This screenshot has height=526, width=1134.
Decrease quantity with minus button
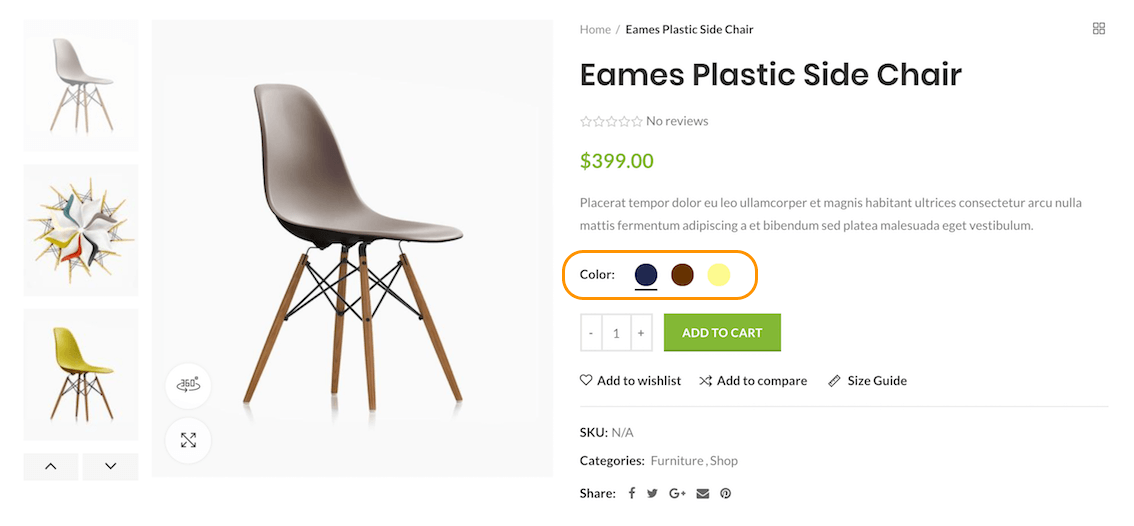click(591, 333)
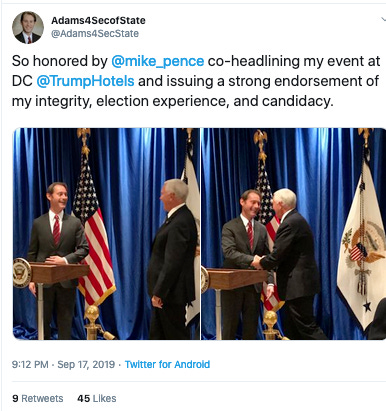The image size is (386, 411).
Task: Visit the @Adams4SecState handle
Action: pos(95,34)
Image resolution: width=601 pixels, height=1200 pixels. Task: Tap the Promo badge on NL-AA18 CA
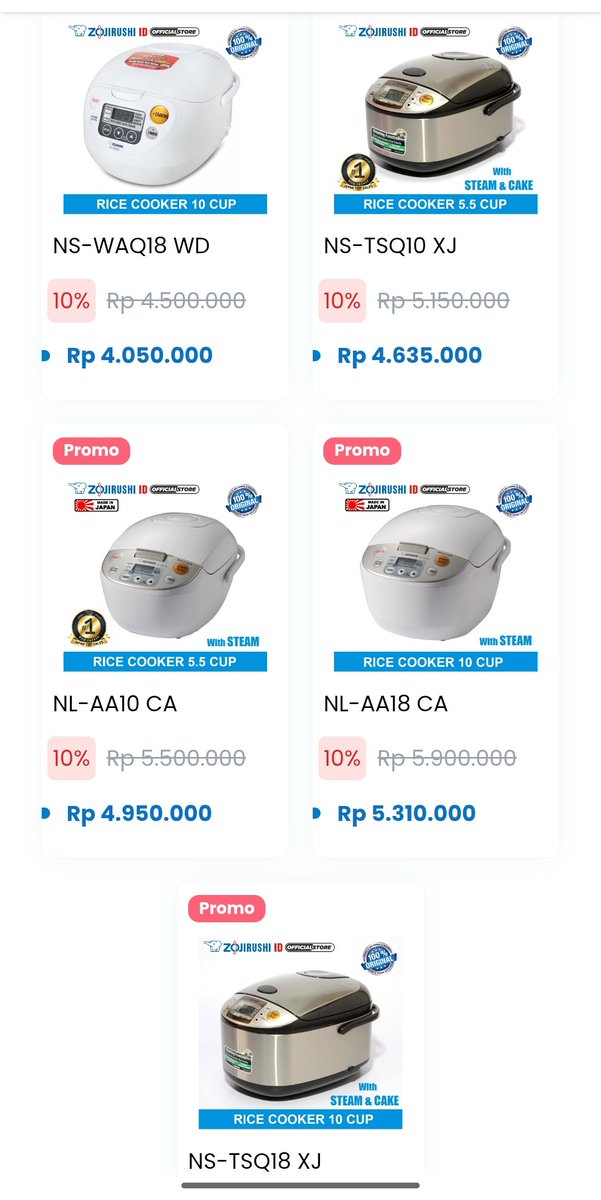[362, 450]
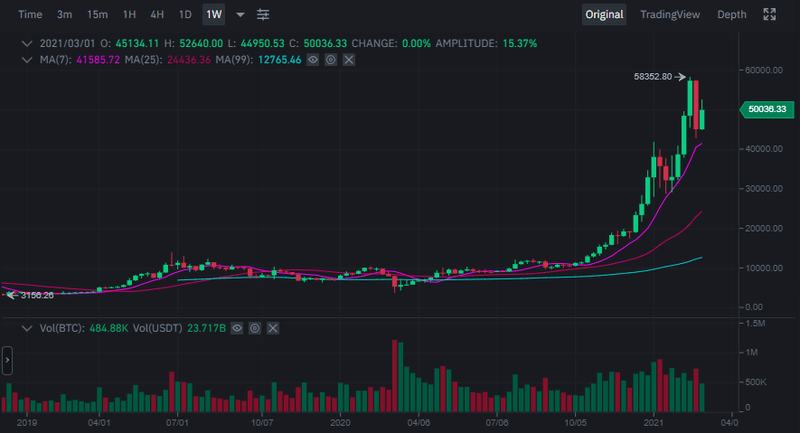800x433 pixels.
Task: Expand the left drawing tools sidebar
Action: point(7,359)
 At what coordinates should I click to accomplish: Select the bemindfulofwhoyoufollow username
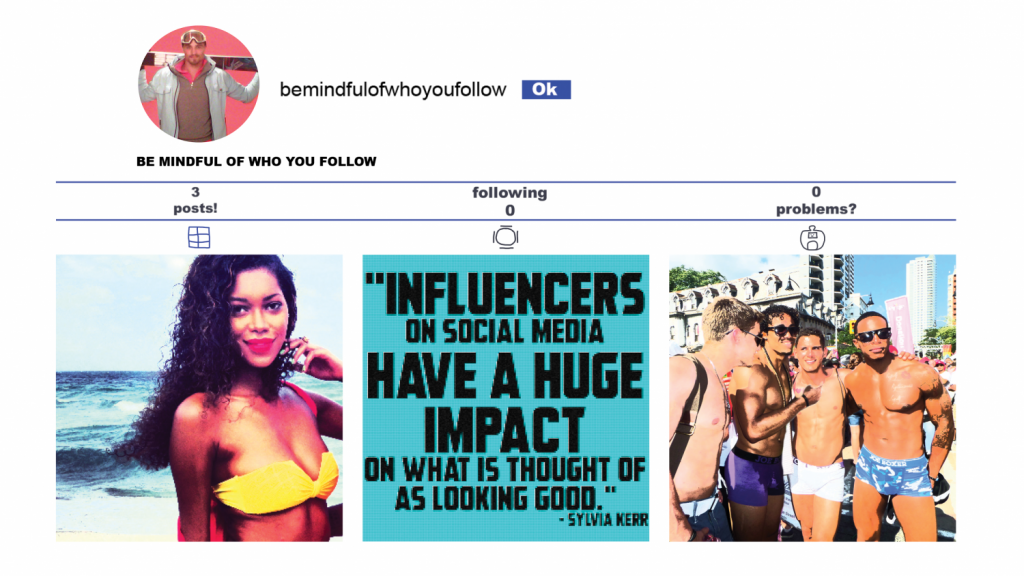click(x=392, y=89)
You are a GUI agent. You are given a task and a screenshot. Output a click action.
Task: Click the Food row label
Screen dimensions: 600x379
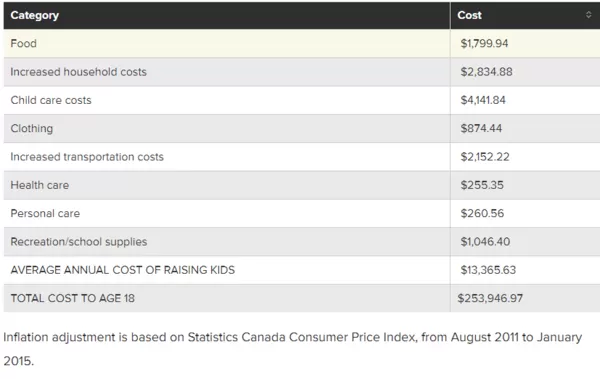click(24, 43)
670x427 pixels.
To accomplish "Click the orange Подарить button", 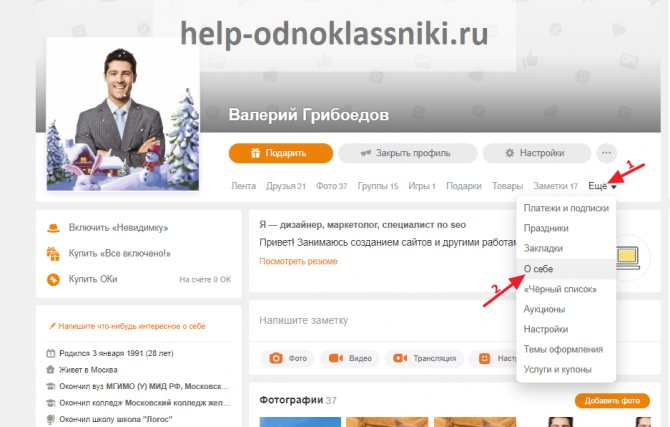I will 281,153.
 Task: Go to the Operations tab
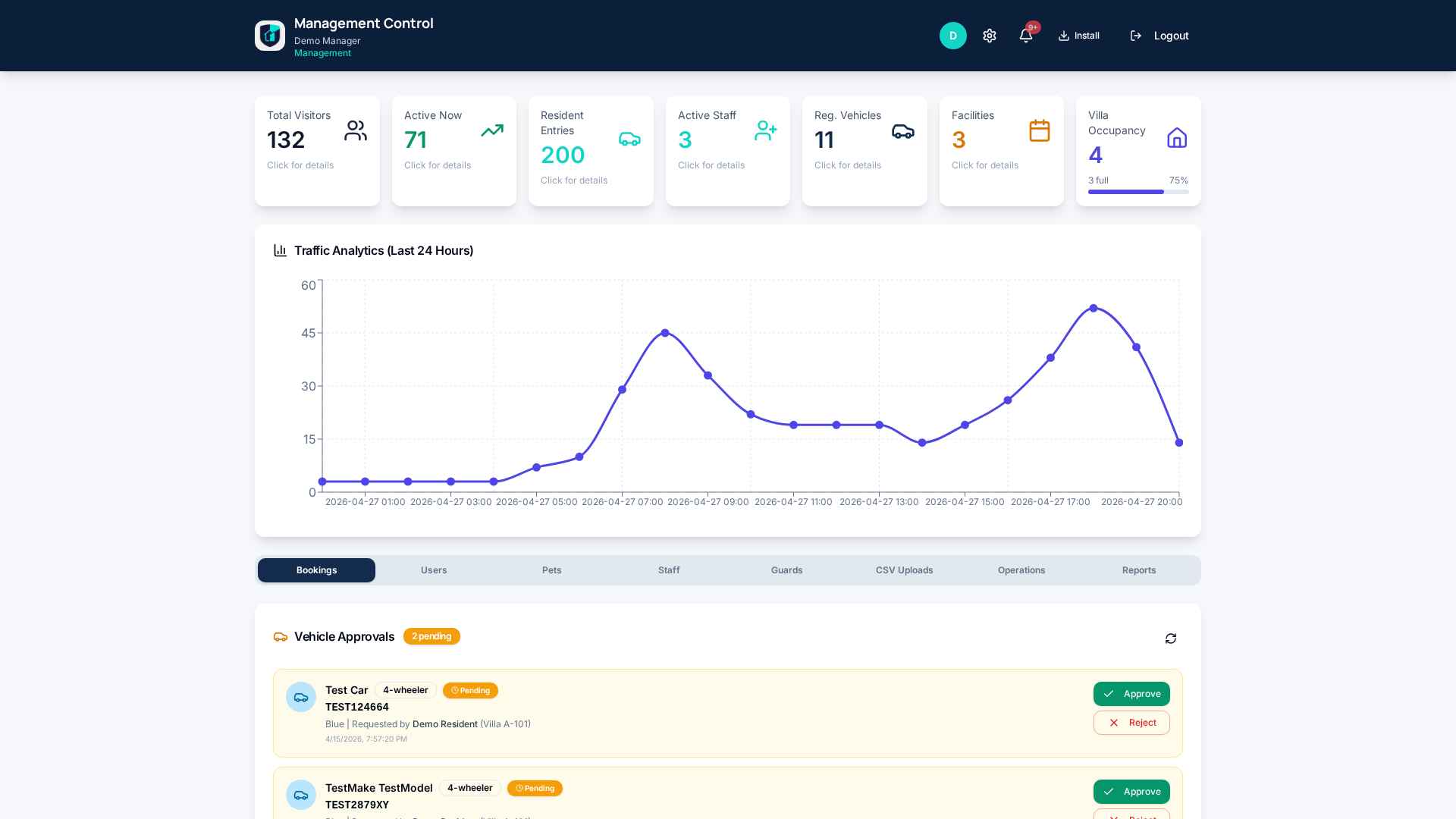1021,570
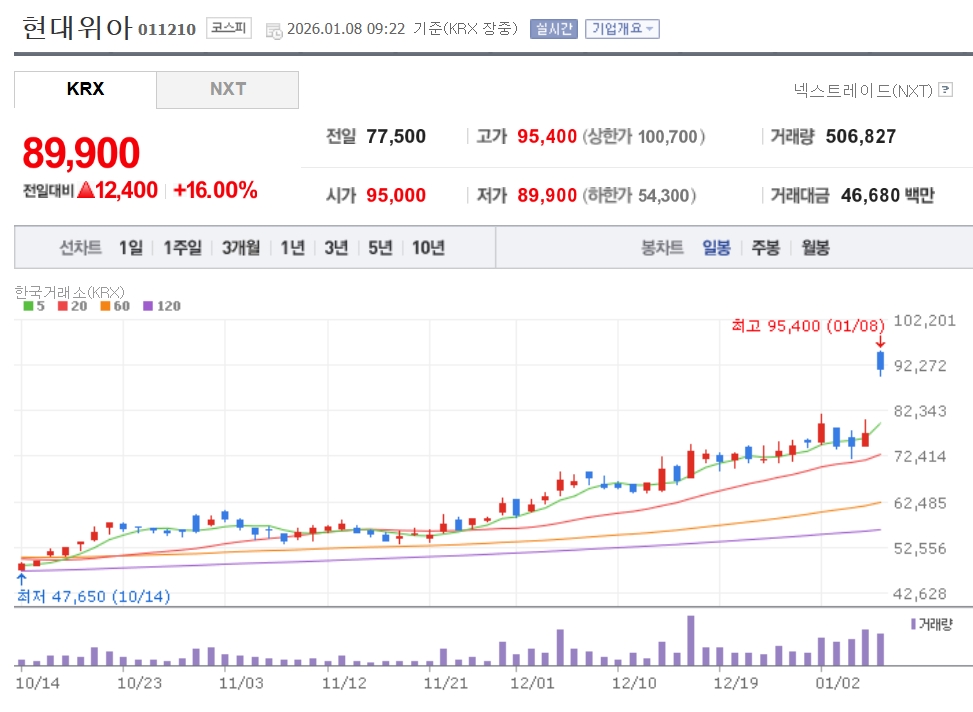973x712 pixels.
Task: Select the KRX tab
Action: click(x=85, y=89)
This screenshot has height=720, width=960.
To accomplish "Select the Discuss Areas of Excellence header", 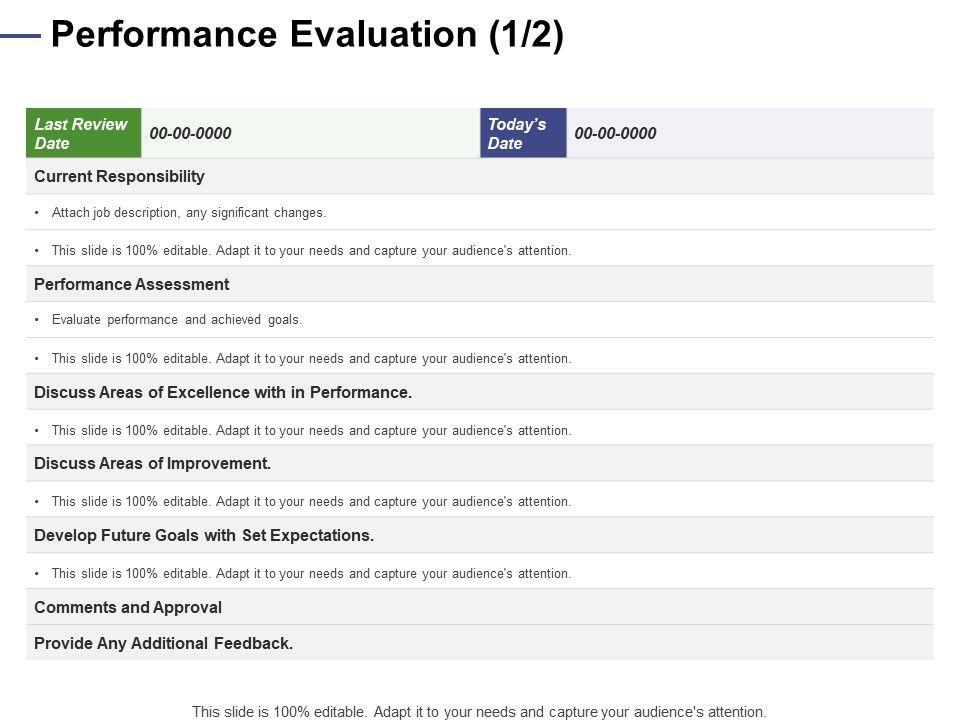I will tap(223, 392).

▸ **Work task**:
In the material above, the stretch from the line with "Image resolution: width=601" through the line with "670x427 pixels." is to be given again exactly, minus the pictures.

▸ **Reply**:
Image resolution: width=601 pixels, height=1200 pixels. Task: Tap the Promo badge on NL-AA18 CA
[362, 450]
800x433 pixels.
Task: Expand the left drawing tools sidebar
Action: point(7,359)
 At what coordinates should I click to accomplish: Select the bemindfulofwhoyoufollow username
click(x=392, y=89)
You are a GUI agent. You are given a task and a screenshot. Output a click action.
Task: Click the Food row label
Screen dimensions: 600x379
click(24, 43)
670x427 pixels.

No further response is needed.